McMaster researchers working to make roadside drug detection easier

Two McMaster researchers have received a three-year research contract with Eye3 Concepts Inc. to help keep Ontario’s roads safe from impaired drivers.

Seshasai Srinivasan and Amin Reza Rajabzadeh, both professors in the W Booth School of Engineering Practice and Technology, will receive more than $420,000 over three years to develop a diagnostic platform for rapid and non-invasive characterization of drugs and alcohol that law enforcement officers will be able to use at the side of the road.

While approximate blood alcohol levels are currently detectable with a roadside breathing test (and more accurately measured with a formal Breathalyzer test, administered at a police station), there is currently no non-invasive roadside test in regular use for drugs, including THC, the active compound in marijuana.

Drivers who are currently suspected of being impaired with drugs other than alcohol must go through a series of sobriety tests, and, potentially, an evaluation by a specially trained drug recognition officer, after which they may be required give a blood sample – a procedure that is both invasive and slow.

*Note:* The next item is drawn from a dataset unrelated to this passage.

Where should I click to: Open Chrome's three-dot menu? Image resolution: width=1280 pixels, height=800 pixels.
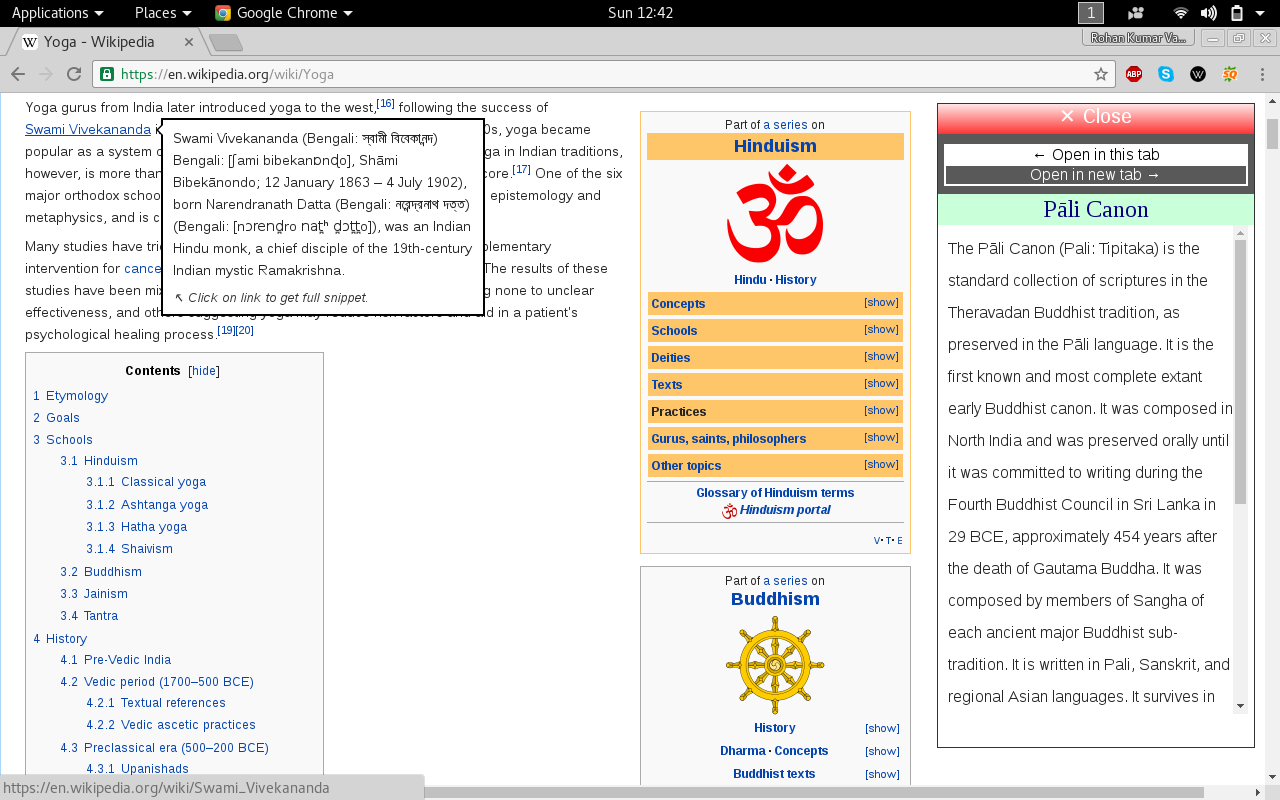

And with marijuana set to be legalized in Canada this summer, law enforcement organizations are looking for an accurate, inexpensive and simple method for assessing whether a driver is impaired – one that doesn’t require calling in an additional officer or sending samples off to a lab.

Srinivasan and Rajabzadeh are working to develop a diagnostic platform that will identify the presence of a number of “drugs of abuse” and alcohol in saliva and will quantitatively measure their concentrations.

They’re up against a few challenges.

First of all, the biochemistry and chemistry behind the biosensors are complicated. Srinivasan and Rajabzadeh are planning to develop immunoassay-based sensors, which use antibodies and antigens to test for the presence of drugs. While immunoassay urine tests are currently used for in-office drug testing – like the kind that might be done for workplace screenings – saliva-based testing is far less common, which means there’s a lot of initial work to be done to establish what levels are detectable.

Furthermore, the orally ingested or smoked drugs could be detected in very high concentrations in saliva shortly after exposure. “Depending on when the person used the drugs, the amount in saliva could change,” explains Rajabzadeh.

Another challenge is establishing what constitutes impairment. While there is a clear threshold for impairment when it comes to alcohol, other substances, like THC, are far more variable, and the efforts to set an impairment limit have been dogged with controversy. As well, someone who has ingested both alcohol and THC may be impaired, even if the detectable amounts of each individual substance may be below legal limits.

While Srinivasan and Rajabzadeh are focusing on THC and alcohol for now, they’re planning to expand their testing platform to many other substances, including opioids.

All this work may mean legislative change down the road, as impairment becomes a more comprehensive concept than simply a blood concentration of a given substance.

“We want to develop an index of impairment thresholds, which would be more comprehensive than a simple 0.05 percent limit for blood alcohol, for example,” says Srinivasan. “Right now, we’re at the beginning, working on the chemistry and signal processing – but we’re hoping when that’s complete there might be legislation that reflects the work we’ve done.”